Sayı : 495   **
Ribat Dergisi Aralık 2016

Sana İtikattan Soruyorlar ?

Prof. Dr. Ramazan Altıntaş

Meleklerle İletişim Kurmak Mümkün müdür ?

  • 06 Temmuz 2019
  • 6428 Görüntülenme
  • 439. Sayı / 2019 Temmuz



Meleklerle iletişim kurma inancına dayalı kült hareketleri, sekülerleşmiş topluluklardır. Yüce Allah’a sağlam bir itikat ve ubudiyet olmadan insanda manevi bir gelişme olmaz. Satanistlerde olduğu gibi meleklerle iletişim kurduğunu iddia eden bu guruplar, hak din olan İslam’ın helal ve haram sınırlarını ihlal ederek, ibadetlere yer vermeden hatta Yüce Allah’ı da devreden çıkararak “evrenden ya da bedenleşmiş melekten yardım isteyin” şeklinde telkinde bulunuyorlar.
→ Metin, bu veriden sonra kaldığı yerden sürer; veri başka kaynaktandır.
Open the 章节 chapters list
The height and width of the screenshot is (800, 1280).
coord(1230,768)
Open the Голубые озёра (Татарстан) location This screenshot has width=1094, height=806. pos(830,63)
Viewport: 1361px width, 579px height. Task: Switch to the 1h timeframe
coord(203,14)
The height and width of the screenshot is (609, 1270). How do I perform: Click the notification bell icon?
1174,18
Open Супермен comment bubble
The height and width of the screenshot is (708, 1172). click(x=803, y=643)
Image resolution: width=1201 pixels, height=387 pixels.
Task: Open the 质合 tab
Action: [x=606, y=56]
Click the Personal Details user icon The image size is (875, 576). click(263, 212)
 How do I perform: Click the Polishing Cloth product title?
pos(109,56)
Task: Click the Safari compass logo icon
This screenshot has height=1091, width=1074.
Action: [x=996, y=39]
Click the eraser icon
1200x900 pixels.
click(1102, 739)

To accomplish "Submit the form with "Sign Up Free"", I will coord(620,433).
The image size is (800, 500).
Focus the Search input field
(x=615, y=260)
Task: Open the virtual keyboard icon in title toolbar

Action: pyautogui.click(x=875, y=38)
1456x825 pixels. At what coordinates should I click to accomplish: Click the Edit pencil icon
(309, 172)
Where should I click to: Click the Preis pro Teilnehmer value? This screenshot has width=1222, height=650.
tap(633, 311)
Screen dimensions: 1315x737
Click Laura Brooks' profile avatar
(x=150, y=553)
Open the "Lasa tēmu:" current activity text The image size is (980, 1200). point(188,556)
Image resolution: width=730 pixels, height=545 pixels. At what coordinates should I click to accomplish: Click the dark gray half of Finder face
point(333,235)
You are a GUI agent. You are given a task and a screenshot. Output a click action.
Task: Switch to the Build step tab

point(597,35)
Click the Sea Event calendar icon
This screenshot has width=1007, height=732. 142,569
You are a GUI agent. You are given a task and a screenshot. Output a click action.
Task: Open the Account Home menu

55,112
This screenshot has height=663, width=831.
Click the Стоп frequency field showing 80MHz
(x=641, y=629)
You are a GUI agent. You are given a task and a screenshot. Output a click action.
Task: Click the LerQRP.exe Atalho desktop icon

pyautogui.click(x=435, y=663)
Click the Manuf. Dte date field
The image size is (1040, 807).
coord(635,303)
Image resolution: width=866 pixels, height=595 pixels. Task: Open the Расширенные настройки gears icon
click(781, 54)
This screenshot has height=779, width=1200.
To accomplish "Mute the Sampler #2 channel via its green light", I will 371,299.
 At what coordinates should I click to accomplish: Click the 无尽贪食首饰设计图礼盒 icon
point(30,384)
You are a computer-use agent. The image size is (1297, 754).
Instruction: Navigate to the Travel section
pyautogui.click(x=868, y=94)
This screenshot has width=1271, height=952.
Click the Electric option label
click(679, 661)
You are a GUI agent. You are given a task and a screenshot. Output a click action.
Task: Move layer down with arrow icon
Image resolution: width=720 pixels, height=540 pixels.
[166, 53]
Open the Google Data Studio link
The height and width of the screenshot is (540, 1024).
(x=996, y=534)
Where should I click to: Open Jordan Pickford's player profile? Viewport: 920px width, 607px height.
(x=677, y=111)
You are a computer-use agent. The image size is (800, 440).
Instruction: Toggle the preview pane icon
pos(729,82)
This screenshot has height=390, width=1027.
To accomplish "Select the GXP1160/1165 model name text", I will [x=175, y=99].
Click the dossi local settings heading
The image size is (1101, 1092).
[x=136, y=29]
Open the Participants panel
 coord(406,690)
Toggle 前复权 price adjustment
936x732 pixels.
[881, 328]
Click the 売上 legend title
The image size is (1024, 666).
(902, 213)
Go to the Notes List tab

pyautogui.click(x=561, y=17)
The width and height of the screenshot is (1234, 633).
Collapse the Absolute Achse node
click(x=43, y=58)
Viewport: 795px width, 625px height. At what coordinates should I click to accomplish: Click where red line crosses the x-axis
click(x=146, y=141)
Bunun adına da meleklerle iletişim kurma diyorlar.

 

Kur’an’dan öğrendiğimize göre Allah yolunda yürüyen iyi kullara kıyamet gününe kadar meleklerin yardım etmesi konusunda hiçbir şüphemiz ve tereddüdümüz yoktur. Bu yardım bizim onlardan yardım talebimizden dolayı değil, Yüce Allah’tan yardım talebimizden dolayı olacaktır. Çünkü bunlar melekler bile olsa, bizim doğrudan Allah’tan başka varlıklardan yardım istememiz, şirktir. Yardım ancak Yüce Allah’tan istenir. Yüce Allah dilerse, bize yardım için; melekleri, başka insanları, rüzgârları, yağmuru ve tüm tabiat kuvvetlerini seferber edebilir. Bir de bu yardımı hak edebilmek için kullukta belli bir düzeyde olmak gerekir.

 

Son zamanlarda ülkemizde spritüal yaşam danışmanları ortaya çıktı. Hatta danışmanlığın ötesinde hem Türkiye’de ve hem de yurt dışında İslam’ı tehdit eden yeni kült (sapkın inanç-mezhep-tarikat) grupları oluşmaya başladı. Bu gruplardan birisi de “meleklerle iletişim” grubudur. Bunların temsilcileri “meleklerle iletişim kitapları, melek kartları, melek enerjisi” gibi materyallerle kamuoyuna mesajlarını iletiyorlar. Benim sorum şudur: “Meleklerle iletişim kurmak mümkün müdür?”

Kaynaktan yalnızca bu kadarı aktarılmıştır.